En France, le récit est paru pour la première fois en 1955 dans le recueil Le Ciel est mort de John W. Campbell. Depuis 2019, une quarantaine de pages ont été retrouvées et ajoutées pour la publication d'un roman plus complet sous le titre Frozen Hell chez l'éditeur Wildside Press. L'ère de l'exploration du cercle polaire a également inspiré Howard Phillips Lovecraft pour Les Montagnes hallucinées en 1936, un ouvrage fondamental dans la mythologie des Grands Anciens et de l'horreur cosmique.
LES ADAPTATIONS
La Chose d'un autre monde (1951)
Dans les médias, la science-fiction est devenue tendance notamment avec les rumeurs entourant le crash de Roswell en 1947 et l'énigmatique Zone 51. Produite par RKO Radio Picture, la première adaptation intitulée La Chose d'un autre monde voit le jour en 1951 sous la direction de Christian Nyby et de manière officieuse, Howard Hawks également producteur. La Chose se déroule à l'époque de la guerre froide et du maccarthysme mais la métaphore politique se veut moins prégnante que dans L'Invasion des profanateurs de sépultures (d'après le roman de Jack Finney) réalisé par Don Siegel en 1956 où l'idéologie communiste s'apparente à une menace venue des étoiles. Une œuvre phare dont le statut sera conforté par trois autres relectures ancrées dans différentes décennies.

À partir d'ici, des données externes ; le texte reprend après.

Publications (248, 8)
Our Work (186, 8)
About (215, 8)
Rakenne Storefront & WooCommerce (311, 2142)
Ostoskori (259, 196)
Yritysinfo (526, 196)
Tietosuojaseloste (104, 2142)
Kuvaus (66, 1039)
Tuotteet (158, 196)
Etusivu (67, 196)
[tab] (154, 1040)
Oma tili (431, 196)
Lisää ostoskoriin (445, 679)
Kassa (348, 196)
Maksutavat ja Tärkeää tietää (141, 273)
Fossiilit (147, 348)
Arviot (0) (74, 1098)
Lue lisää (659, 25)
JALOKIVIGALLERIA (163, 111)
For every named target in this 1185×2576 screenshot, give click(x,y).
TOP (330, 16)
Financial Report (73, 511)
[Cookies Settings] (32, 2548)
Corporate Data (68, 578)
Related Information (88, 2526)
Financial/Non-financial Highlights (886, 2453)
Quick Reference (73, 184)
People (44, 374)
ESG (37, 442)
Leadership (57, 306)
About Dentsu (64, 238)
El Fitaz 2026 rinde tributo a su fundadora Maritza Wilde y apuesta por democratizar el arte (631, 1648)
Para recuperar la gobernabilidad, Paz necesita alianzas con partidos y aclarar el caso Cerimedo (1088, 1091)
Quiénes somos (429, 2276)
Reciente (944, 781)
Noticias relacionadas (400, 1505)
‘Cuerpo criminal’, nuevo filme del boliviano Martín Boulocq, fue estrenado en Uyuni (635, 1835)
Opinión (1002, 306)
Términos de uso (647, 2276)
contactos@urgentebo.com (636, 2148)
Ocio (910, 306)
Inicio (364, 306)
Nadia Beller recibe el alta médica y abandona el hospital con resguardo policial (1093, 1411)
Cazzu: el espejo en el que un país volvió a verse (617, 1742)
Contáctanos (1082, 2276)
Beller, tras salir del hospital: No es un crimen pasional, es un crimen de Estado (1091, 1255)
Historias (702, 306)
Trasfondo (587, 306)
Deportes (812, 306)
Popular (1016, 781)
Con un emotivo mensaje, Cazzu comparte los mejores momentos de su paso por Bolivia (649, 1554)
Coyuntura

Dans la version de Nyby, le spectateur assiste à une classique chasse au monstre où le capitaine Patrick Hendry campé par Kenneth Tobey, et ses compagnons sont agressés par un extra-terrestre de nature végétale et buveur de sang. Un humanoïde de grande taille aux mains griffues auquel James Arness (grimé ici pour ressembler à Boris Karloff dans Frankenstein) prête ses traits dans de courtes apparitions et qui trucide ses victimes hors-champ. Outre la présence de ce vampire stellaire, un danger supplémentaire vient de l'obsession du savant en chef dont le projet botanique augure une potentielle invasion. Le film opte néanmoins pour se démarquer de la nouvelle et le vide de sa substance anxiogène, d'où une sensation de danger quasi-absent. Le scénario change tous les protagonistes, évacue les thèmes de l'assimilation ou de la contamination et greffe une romance qui se révèle totalement futile. Malgré ces défauts, le long métrage demeure un honnête divertissement illustré musicalement par le talentueux Dimitri Tiomkin, que tout cinéphile féru de fantastique doit visionner pour sa valeur d'archive cinématographique.
The Thing (1982)
Le développement d'une nouvelle mouture démarre au milieu des années 70 mais le succès du premier Alien incite Universal Pictures à accélérer l'écriture du script qui est confiée à plusieurs scénaristes dont le réalisateur Tobe Hooper (Massacre à la tronçonneuse) ou l'écrivain William F. Nolan (auteur de L'Age de cristal) avant d'être finalisée par Bill Lancaster. Pour diriger la caméra, John Carpenter est approché très tôt mais il est véritablement pris au sérieux lorsque le premier Halloween triomphe dans les salles. Le cinéaste est un admirateur inconditionnel d'Howard Hawks dont le western Rio Bravo est transposé dans une période contemporaine pour Assaut ou futuriste pour Ghosts of Mars. Il décide néanmoins d'être plus fidèle à l'œuvre de Campbell tout en intégrant les aspects lovecraftiens de la mutation corporelle et de l'indicible créature dans un contexte rappelant Les Montagnes hallucinées.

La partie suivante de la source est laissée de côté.